In 1952, the Museum of Modern Art in New York (MoMA) held an exhibit titled "Olivetti: Design in Industry"[30] Another exhibit was mounted by the Muse des Arts Dcoratifs in Paris in 1969 and later toured five other cities.[31] Many Olivetti products and archival material related to design are held in museum collections including the MoMA design collection, the Cooper Hewitt in New York,[32] and the Centre Pompidou in Paris.[33] Between 1954 and 2001, Olivetti won 16 Compasso d'Oro awards for design.[7] In May 2022, ADI Design Museum in Milan paid tribute to this achievement with an exhibition titled Podium 16.[34]

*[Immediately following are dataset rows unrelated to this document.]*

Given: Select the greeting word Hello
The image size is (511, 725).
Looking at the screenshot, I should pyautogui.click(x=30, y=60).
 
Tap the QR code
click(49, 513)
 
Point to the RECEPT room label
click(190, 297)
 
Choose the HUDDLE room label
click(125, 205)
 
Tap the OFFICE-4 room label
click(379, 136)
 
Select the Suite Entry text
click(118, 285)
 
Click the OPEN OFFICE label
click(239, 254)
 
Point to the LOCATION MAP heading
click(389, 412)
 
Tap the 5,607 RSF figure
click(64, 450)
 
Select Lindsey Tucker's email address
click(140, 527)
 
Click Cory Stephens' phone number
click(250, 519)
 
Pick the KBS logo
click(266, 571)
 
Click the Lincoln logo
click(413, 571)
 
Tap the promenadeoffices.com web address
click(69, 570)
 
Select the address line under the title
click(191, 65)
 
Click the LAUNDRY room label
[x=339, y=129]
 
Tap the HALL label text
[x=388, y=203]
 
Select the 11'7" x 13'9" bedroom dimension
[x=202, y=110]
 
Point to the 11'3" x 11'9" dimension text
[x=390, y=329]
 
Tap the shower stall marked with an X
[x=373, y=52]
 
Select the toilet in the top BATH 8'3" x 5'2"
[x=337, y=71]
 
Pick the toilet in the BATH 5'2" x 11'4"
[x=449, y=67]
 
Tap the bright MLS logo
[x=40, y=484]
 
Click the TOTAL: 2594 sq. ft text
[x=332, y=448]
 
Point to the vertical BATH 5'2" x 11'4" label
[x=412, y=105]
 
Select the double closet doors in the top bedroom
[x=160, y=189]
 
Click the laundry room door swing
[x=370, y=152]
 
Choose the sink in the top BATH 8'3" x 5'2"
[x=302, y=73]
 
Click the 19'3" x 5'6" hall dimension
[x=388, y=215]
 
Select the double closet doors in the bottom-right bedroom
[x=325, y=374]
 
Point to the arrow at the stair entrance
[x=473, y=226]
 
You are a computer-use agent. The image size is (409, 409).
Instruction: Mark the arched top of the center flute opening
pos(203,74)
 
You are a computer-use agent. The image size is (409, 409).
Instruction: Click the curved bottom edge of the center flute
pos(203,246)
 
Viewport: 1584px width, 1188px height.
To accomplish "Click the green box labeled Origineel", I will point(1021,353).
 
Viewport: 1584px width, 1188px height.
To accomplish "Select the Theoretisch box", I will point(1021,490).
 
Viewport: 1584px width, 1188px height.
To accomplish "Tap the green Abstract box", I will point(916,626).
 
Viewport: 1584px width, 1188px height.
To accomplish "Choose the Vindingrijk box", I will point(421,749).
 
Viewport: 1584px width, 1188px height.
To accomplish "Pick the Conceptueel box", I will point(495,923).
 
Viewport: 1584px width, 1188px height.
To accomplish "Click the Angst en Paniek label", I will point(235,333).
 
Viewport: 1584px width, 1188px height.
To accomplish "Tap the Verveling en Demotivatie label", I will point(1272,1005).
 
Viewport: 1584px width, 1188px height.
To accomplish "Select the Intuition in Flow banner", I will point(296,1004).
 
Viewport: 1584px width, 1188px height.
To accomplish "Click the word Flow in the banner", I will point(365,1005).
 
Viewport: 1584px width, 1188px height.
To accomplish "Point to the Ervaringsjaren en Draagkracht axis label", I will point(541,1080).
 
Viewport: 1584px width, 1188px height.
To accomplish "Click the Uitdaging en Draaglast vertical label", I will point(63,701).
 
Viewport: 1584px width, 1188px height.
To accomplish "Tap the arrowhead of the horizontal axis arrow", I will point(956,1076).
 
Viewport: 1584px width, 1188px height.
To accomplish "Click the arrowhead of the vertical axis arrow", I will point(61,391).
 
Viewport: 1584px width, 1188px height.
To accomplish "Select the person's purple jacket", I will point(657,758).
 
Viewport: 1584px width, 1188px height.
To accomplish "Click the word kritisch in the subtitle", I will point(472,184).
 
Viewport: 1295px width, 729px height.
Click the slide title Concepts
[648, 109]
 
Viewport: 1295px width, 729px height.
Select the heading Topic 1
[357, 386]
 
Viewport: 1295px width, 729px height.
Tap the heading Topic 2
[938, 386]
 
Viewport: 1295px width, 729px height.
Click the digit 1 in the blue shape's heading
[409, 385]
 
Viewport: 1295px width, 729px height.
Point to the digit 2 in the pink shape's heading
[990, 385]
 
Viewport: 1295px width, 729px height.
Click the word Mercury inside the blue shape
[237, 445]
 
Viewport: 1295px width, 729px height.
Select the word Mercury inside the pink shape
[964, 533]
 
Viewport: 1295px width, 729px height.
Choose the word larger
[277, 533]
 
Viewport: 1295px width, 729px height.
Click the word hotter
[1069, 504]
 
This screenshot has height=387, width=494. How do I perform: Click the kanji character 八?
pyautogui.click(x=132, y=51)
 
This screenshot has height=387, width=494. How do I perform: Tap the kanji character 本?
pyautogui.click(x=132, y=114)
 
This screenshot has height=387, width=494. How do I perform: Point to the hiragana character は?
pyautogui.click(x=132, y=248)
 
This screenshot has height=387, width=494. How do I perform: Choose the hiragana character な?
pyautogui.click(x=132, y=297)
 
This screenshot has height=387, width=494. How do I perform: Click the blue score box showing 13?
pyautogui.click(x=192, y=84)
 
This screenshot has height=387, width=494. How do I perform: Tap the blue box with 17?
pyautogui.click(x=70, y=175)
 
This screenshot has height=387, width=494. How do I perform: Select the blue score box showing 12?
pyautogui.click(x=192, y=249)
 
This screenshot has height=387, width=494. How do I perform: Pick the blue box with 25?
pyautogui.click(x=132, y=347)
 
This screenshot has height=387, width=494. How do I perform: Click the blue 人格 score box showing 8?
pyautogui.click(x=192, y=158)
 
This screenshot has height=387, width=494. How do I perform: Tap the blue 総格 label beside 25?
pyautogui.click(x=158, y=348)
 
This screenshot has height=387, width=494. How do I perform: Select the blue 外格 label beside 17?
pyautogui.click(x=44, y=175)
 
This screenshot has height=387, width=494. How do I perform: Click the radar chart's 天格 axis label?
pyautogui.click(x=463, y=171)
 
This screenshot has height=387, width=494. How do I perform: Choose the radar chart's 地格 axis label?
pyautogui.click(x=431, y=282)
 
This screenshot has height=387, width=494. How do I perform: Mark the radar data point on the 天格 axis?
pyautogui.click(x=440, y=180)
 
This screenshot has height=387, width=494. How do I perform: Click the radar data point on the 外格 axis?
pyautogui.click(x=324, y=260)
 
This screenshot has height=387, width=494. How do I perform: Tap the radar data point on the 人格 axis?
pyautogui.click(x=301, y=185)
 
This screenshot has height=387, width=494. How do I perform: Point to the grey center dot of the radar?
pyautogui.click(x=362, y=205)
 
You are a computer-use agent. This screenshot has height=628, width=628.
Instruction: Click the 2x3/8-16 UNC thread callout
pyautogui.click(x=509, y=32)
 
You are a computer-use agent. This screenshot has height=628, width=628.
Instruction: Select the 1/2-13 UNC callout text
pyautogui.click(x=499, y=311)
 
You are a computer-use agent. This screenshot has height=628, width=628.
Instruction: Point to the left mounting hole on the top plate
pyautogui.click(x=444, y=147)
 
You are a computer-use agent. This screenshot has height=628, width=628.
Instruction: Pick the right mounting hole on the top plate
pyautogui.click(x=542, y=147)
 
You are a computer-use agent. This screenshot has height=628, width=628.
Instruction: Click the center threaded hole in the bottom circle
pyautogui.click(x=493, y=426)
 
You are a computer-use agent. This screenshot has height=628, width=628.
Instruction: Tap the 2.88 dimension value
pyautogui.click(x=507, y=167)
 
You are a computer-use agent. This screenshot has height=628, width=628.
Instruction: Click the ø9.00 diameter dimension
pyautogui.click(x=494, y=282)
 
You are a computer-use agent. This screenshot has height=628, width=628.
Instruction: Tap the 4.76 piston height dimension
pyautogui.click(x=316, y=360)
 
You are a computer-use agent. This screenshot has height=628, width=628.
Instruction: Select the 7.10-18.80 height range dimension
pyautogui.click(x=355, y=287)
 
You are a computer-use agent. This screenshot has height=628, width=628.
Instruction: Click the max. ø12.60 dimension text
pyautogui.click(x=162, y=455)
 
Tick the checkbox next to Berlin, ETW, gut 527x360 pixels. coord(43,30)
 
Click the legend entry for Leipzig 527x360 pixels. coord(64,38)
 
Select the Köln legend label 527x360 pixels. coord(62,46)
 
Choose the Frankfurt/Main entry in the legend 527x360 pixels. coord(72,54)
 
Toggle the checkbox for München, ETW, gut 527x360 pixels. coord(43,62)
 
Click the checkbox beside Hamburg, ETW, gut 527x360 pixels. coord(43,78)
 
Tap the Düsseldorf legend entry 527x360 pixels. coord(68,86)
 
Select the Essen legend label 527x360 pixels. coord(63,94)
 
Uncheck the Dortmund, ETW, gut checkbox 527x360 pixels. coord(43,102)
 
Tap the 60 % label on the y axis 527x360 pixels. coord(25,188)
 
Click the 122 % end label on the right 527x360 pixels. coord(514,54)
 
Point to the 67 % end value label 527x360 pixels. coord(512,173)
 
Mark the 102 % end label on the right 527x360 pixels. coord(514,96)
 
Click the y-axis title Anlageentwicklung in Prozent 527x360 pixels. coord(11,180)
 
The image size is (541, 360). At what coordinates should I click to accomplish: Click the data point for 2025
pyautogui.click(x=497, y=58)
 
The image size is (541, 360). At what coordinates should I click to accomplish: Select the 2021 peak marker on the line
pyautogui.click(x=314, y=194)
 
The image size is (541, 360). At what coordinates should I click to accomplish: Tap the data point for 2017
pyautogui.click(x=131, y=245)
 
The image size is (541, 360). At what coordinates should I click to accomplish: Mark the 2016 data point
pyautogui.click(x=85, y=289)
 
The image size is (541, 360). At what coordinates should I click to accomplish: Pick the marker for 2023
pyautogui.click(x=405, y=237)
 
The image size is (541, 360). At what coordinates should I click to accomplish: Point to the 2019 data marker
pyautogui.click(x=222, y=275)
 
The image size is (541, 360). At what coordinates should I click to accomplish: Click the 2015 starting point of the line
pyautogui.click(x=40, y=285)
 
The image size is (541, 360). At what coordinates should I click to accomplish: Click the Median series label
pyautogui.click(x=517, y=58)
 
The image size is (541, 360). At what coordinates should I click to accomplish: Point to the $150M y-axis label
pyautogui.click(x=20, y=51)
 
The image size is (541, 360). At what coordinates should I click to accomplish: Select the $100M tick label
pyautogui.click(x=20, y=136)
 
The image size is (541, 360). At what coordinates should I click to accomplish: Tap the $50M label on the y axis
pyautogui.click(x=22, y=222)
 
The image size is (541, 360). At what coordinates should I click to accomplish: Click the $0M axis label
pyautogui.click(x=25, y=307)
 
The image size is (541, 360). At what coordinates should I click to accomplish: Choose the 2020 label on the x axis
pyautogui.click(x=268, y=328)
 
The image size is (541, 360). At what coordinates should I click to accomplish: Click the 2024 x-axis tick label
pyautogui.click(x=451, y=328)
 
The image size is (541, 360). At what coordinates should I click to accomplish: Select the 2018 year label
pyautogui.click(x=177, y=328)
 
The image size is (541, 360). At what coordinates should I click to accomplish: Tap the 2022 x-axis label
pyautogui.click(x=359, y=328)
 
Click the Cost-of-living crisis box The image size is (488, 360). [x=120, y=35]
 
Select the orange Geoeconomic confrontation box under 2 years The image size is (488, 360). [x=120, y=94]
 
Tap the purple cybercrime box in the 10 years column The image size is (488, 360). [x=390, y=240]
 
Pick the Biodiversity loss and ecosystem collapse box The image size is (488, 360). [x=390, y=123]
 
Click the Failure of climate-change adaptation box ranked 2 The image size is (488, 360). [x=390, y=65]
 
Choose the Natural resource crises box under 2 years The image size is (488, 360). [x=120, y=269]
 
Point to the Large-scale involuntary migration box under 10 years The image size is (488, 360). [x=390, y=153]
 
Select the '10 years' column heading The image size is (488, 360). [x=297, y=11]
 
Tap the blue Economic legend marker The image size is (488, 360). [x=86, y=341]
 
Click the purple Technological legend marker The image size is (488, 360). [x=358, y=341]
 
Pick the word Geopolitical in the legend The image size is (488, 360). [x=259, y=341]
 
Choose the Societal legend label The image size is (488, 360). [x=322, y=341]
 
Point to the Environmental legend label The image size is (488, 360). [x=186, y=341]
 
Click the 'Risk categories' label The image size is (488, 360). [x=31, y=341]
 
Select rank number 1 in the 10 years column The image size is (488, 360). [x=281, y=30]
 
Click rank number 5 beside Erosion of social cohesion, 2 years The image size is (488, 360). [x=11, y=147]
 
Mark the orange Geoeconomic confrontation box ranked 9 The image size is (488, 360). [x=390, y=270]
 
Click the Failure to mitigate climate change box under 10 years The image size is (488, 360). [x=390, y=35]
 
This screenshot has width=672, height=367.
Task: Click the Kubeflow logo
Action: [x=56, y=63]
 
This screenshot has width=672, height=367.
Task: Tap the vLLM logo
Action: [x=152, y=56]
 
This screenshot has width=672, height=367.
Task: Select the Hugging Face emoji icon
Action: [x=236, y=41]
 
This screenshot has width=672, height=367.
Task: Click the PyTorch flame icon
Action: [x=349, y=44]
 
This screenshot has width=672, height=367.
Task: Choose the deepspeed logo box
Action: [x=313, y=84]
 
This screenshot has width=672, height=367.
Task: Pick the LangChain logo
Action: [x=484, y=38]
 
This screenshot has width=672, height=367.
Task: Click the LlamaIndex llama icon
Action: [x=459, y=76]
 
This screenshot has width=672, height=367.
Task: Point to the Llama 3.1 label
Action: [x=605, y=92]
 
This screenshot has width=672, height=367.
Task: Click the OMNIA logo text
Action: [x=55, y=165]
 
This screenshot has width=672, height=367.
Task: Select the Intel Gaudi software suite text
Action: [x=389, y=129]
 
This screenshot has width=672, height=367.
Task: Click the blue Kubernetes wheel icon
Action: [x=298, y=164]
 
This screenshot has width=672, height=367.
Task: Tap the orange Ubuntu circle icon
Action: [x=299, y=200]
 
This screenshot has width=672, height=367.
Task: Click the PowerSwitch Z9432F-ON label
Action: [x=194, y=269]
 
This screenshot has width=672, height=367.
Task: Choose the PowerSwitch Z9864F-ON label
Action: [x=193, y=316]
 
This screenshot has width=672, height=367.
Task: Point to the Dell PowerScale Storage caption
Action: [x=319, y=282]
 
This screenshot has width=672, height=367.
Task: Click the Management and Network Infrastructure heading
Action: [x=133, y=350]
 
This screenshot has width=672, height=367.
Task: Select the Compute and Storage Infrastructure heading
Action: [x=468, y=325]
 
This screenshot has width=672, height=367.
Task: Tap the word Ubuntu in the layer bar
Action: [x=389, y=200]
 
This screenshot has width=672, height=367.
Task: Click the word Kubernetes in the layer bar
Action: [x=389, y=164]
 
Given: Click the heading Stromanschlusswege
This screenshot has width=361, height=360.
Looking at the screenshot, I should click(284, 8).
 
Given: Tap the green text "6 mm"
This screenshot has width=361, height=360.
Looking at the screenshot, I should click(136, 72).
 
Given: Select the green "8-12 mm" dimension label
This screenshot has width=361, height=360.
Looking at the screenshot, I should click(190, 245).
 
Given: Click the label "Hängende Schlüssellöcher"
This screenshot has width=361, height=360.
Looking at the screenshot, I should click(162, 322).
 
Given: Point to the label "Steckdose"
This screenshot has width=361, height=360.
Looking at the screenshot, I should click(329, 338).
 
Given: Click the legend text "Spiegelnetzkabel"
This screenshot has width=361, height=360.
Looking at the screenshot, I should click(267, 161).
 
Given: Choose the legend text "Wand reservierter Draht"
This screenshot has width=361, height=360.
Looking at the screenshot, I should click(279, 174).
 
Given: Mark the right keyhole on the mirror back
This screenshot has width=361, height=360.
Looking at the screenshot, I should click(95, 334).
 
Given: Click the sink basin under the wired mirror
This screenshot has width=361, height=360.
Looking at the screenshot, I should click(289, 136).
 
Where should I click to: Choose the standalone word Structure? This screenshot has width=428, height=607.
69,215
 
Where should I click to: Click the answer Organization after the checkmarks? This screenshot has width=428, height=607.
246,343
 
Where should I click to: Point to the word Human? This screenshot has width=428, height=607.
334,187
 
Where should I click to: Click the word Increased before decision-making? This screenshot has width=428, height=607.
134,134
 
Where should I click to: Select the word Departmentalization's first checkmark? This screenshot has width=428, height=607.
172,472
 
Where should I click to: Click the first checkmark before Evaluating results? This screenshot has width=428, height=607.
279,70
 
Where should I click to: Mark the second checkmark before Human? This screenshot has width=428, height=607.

Olivetti paid attention to more than product design. Graphic design and architectural design was also considered pivotal to the company, which engaged architects and designers such as Gae Aulenti, Walter Ballmer [it], BBPR, Egon Eiermann, Figini e Pollini [it], Ignazio Gardella, Louis Kahn, Le Corbusier, Carlo Scarpa, Giovanni Pintori, Bob Noorda, and Lella and Massimo Vignelli to design factories, office buildings, showrooms, and publicity materials.[35][36][37][38][39][40]

Giovanni Pintori was hired by Adriano Olivetti in 1936 to work in the publicity department. Pintori was the creator of the Olivetti logo and many promotional posters used to advertise the company and its products. During his activity as Art Director from 1950, Olivetti's graphic design obtained several international awards, and he designed works that created the Olivetti image and became emblematic Italian reference in the history of 20th-century design.[41]

Those designers also created the Olivetti Synthesis office furniture series which mainly were used to be installed in the firm's own headquarters, worldwide branch offices and showrooms. Olivetti also produced some industrial production machinery, including metalworking machines of the Horizon series.

Olivetti began with mechanical typewriters when the company was founded in 1909, and produced them until the mid-1990s. Until the mid-1960s, they were fully mechanical, and models such as the portable Olivetti Valentine were designed by Ettore Sottsass.

With the Tekne/Editor series and Praxis 48, some of the first electromechanical typewriters were introduced. The Editor series was used for speed typing championship competition. The Editor 5 from 1969 was the top model of that series, with proportional spacing and the ability to support justified text borders. In 1972 the electromechanical typeball machines of the Lexicon 90 to 94C series were introduced, as competitors to the IBM Selectric typewriters, the top model 94c supported proportional spacing and justified text borders like the Editor 5, as well as lift-off correction.

The professional line was upgraded with the ETV series video typewriters based on CP/M operating system, ETV 240, ETV 250, ETV 300, ETV 350 and later MS-DOS operating system based ETV 260, ETV 500, ETV 2700, ETV 2900, ETV 4000s word processing systems having floppy drives or hard disks. Some of them (ETV 300, 350, 500, 2900) were external boxes that could be connected through an optional serial interface to many of the ET series office typewriters, the others were fully integrated with an external monitor which could be installed on a holder over the desk. Most of the ET/ETV/Praxis series electronic typewriters were designed by Marion Bellini.